Другое "выпадающее" из общего поэтического потока стихотворение, "Карандаш", посвящено Марине Цветаевой.
Каковы были отношения Цветаевой и Присмановой теперь установить сложно. Мемуаристы описывают Марину Ивановну, согласуясь с тем мифом, который она о себе создала, то есть - неуживчивой нелюдимкой. Однако, писатели эмиграции не раз мимолетно упоминали о существовавшей симпатии между Цветаевой и Присмановой. Бывала Цветаева и на "свиданиях поэтов" у Гингеров (эпизод, описывающий ее столкновение на таком вечере с Георгием Ивановым, находим у Одоевцевой72). Упоминают о дружбе двух поэтов и Зуров, и Слоним, - оба в беседах с Лосской73, правда, сведения, почерпнутые В.Лосской у Слонима, несколько противоречивы: "Саша Гингер был хорошим поэтом парижской школы. Кроме того, очень хорошим человеком. А Присманова - его жена.
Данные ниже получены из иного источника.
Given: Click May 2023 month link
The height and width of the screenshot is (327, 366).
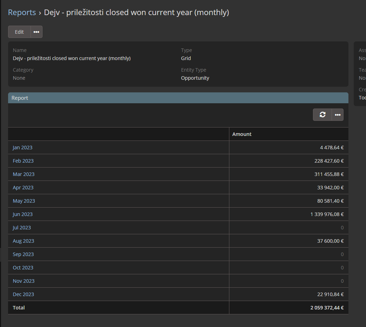Looking at the screenshot, I should coord(24,201).
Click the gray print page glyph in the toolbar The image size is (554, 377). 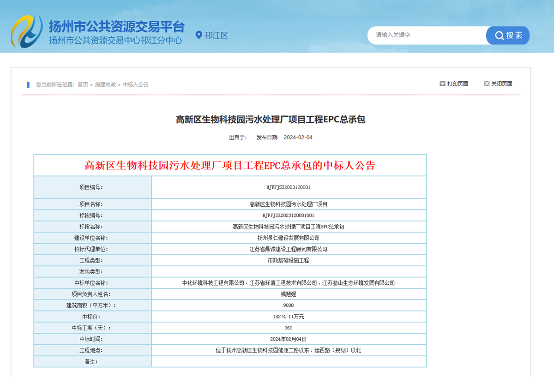point(442,84)
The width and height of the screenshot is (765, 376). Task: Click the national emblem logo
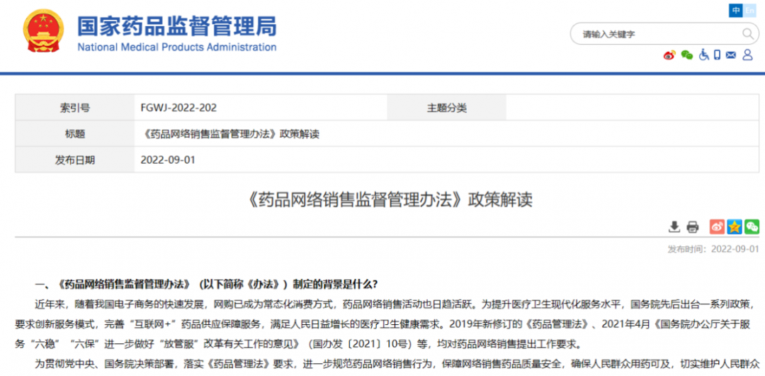pyautogui.click(x=43, y=33)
Они были не очень близки к Цветаевой, но они принадлежали к той группе молодежи, которая поддерживала "Кочевье". В ней участвовали Сосинский, Андреев, Гингер, Присманова. Это та группа, которая была не вокруг Адамовича. Честно говоря, она была вокруг меня с 1930-1932 гг. Больше всего нас интересовала поэзия Пастернака, Цветаевой, советская поэзия и формальные вопросы. Это были очень хорошие люди. Их отношение к Цветаевой было снизу вверх. Но они не так часто с ней общались"74. С ней мало кто общался часто. Однако, на вечере памяти Присмановой Г.В.Адамович вспомнил о дружбе Цветаевой и Присмановой.